«Двенадцатой ночи». Шесть девушек из свиты Оливии дурачат простодушную Виолу. Тут же, отложив в сторону исписанные ее рукой листки, она показала нам, как это должно выглядеть: «Каждый раз, когда ты склоняешься в поклоне, ты видишь одно лицо, поднимаясь – другое. Это надо разыграть четко: очередная девица выступает вперед, но тут же отступает. На ее место – другая». Подобранные восьмиклассницы были переданы мне из рук в руки с приказом – слушаться. После уроков мы репетировали с Софкой. К Ф. я ходила одна: мы готовили Рахманинова. О Настасье Филипповне Ф. больше не заговаривала. По ночам, дождавшись, когда все уснут, я читала «Идиота», все еще надеясь. В ее кабинет Федька больше не ходил. О том, что он что-то репетирует сам, я узнала от Барашковой. Мы сидели у нее дома, обсуждая последний открытый урок. Их снова принесло на домашнее чтение. На этот раз, предваряя их появление, Ф. запретила нам переводить синхронно. Урок был особенно веселым. Ф. шутила искрометно, мы хохотали. Гости хихикали, делая вид, что понимают английские шутки.

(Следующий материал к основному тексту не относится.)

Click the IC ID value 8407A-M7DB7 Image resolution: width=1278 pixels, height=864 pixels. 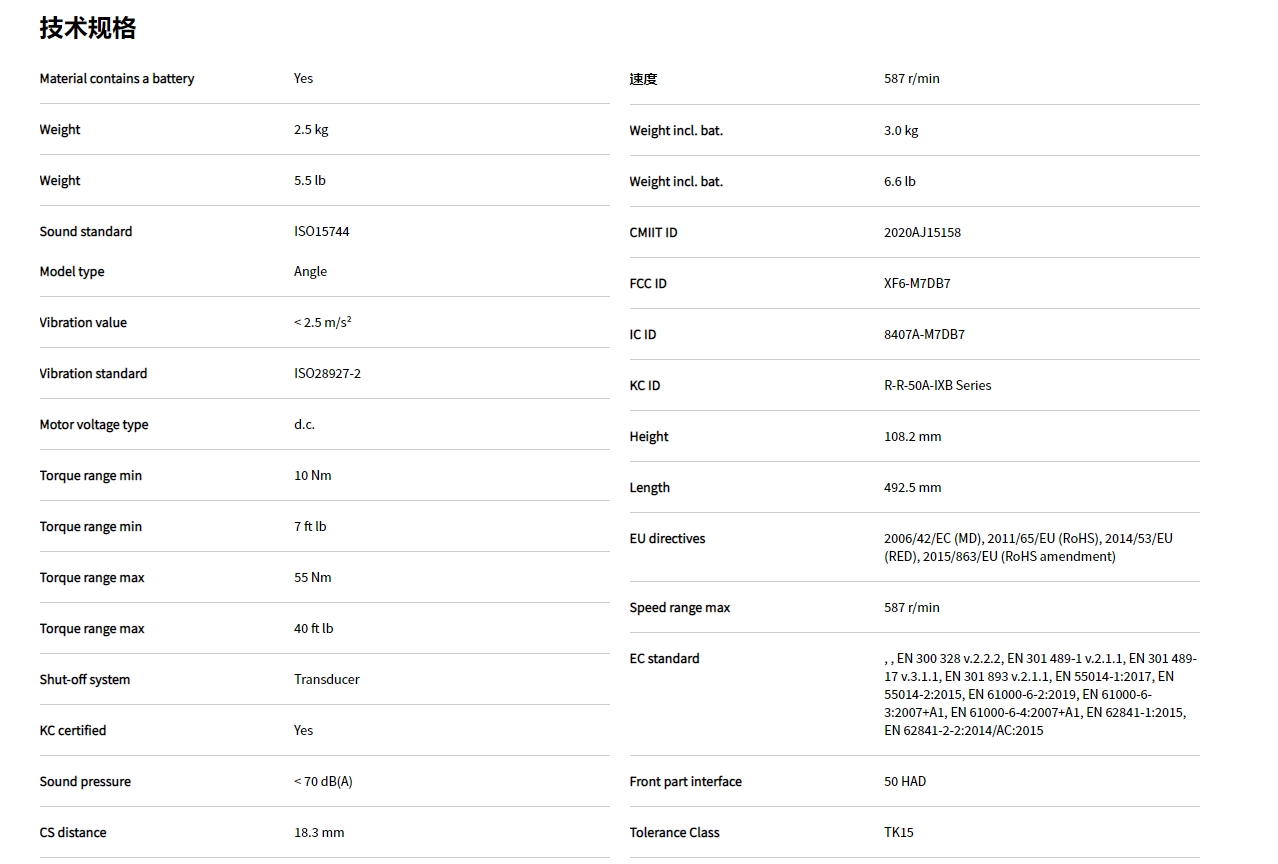(924, 335)
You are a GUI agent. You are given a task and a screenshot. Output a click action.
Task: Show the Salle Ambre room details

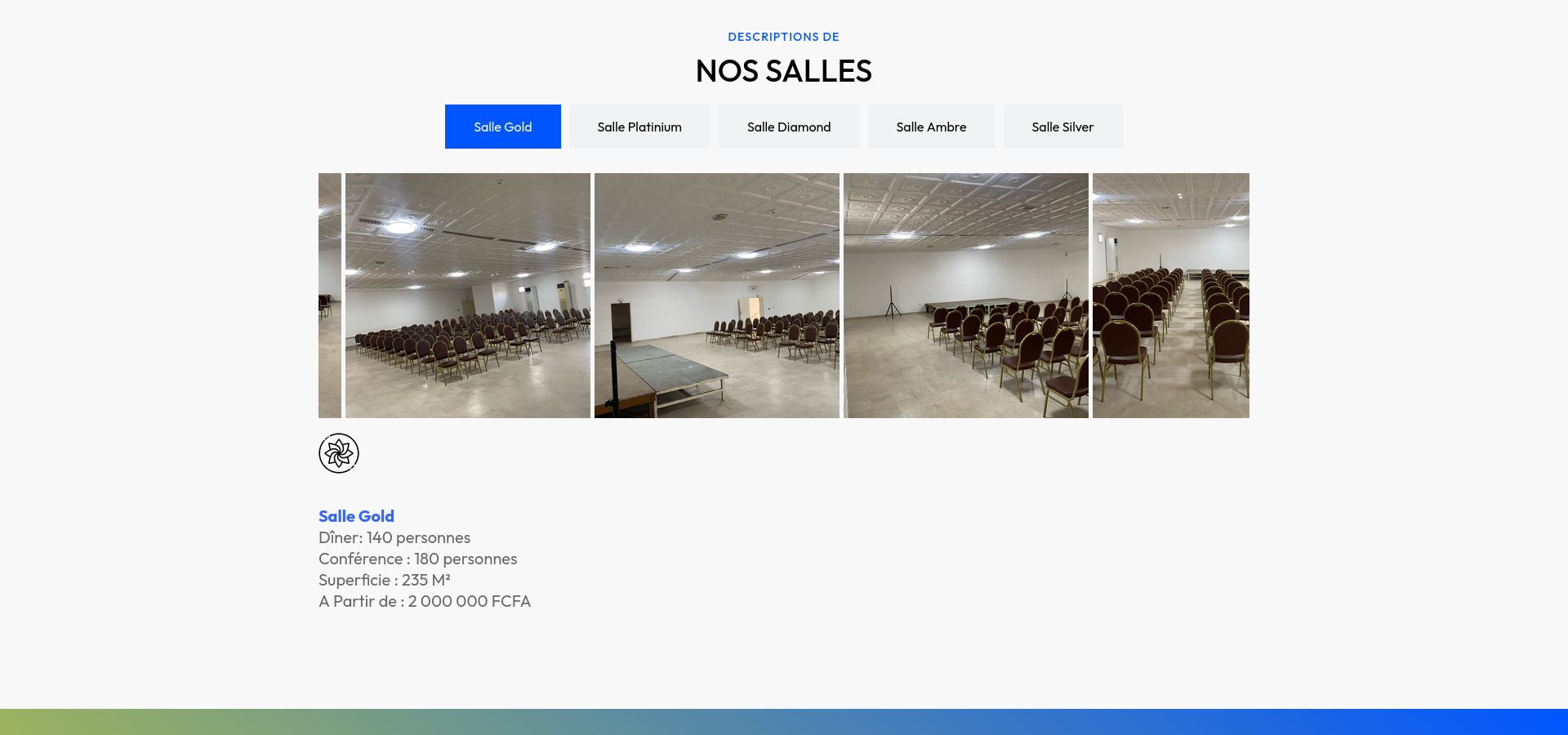tap(931, 127)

«Ладно тебе! – сказала Ленка. – Тетеньки и по-русски-то со словарем. Не могу не сказать слова благодарности за полученное... всеми нами...» – в Ленкином исполнении собирательный образ выходил замечательно. «Кстати, а ты знаешь, что Федька репетирует? Вообще не знаешь? С ним Лариска, Ленка-Элинор, Светка, мальчишки из «а». – « Ф. знает?» – первое, что я спросила. «Да вроде нет, он сказал, готовят сюрприз. Тетя Галя дала ему ключ от зала». Потом мы обсудили новогодний торт: Ольга придумала, такой приземистый конус из безе, все промазать кремом. Завтра пойдем к ней: Галка, Ирка и я. Надо эмалированный поднос и кремосбивалки.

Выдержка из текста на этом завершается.